Olsen isn’t the only one who’s noticed that millennials excel in experiential learning environments. “The more interactive, the better,” says Arnesen. “The idea of experiential learning is really important because they’re doing what they’re learning. Be able to personalize as much as possible. Students are more engaged if it comes from them. Students need to learn in a way that’s meaningful to them.”

How will this affect the workplace?

Moon explains that experiential learning can help students become better scientists. “If students can come to school and their time in the classroom is hands-on, they’ll retain much more. They’ll become better scientists because that’s what scientists do. Then they’re so much better equipped because they’ve learned the practices instead of just the content.”

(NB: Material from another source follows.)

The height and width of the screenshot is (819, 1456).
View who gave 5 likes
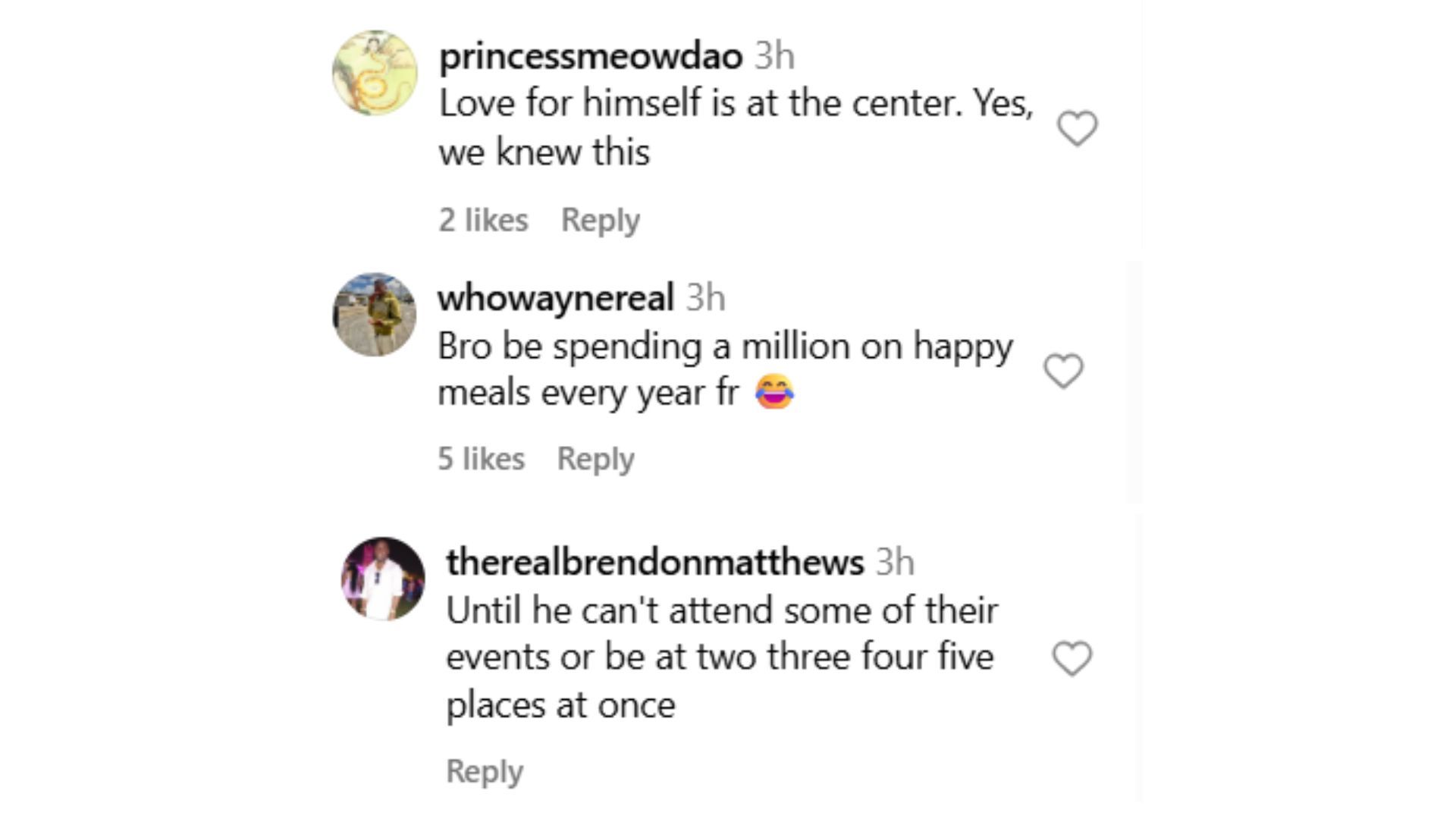[x=481, y=459]
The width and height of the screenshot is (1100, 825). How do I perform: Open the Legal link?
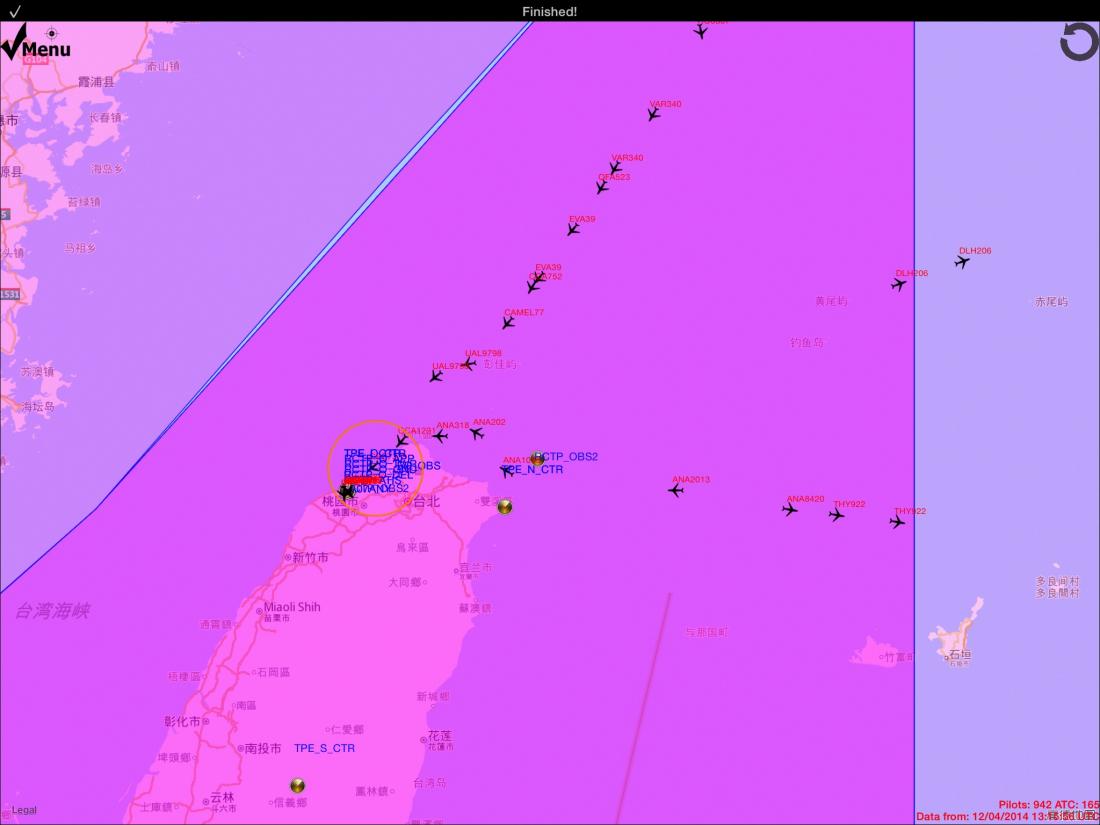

According to Future of Millennial Generations: A Review, by 2025, three-fourths of workers globally will be millennials. In their future careers, millennials want a workplace that matches their values because they are very socially conscious. Moon explains, “Millennials have values that they stick to. They don’t want to work 8 a.m. to 6 p.m. and come home exhausted. They know what they want and they’re willing to make sacrifices to get it.”

Professors are eager to prepare students with critical thinking skills and technological tools for the workplace. “It’s an exciting time—there’s so much we can learn and share with each other,” says Arnesen. Samson agrees. “I think it’s an exciting time to be at a university. It’s exciting to work with people in the next generation.”

Regarding the future, Jensen comments, “[The millennials] have access to more infor-mation than we did and know how to use it better than we do, and will be able to go further than we ever could.” Ultimately, millennials will have no other option; as Samson points out, many students will end up “work[ing] in fi elds that don’t exist yet” and will need all the preparation they can get.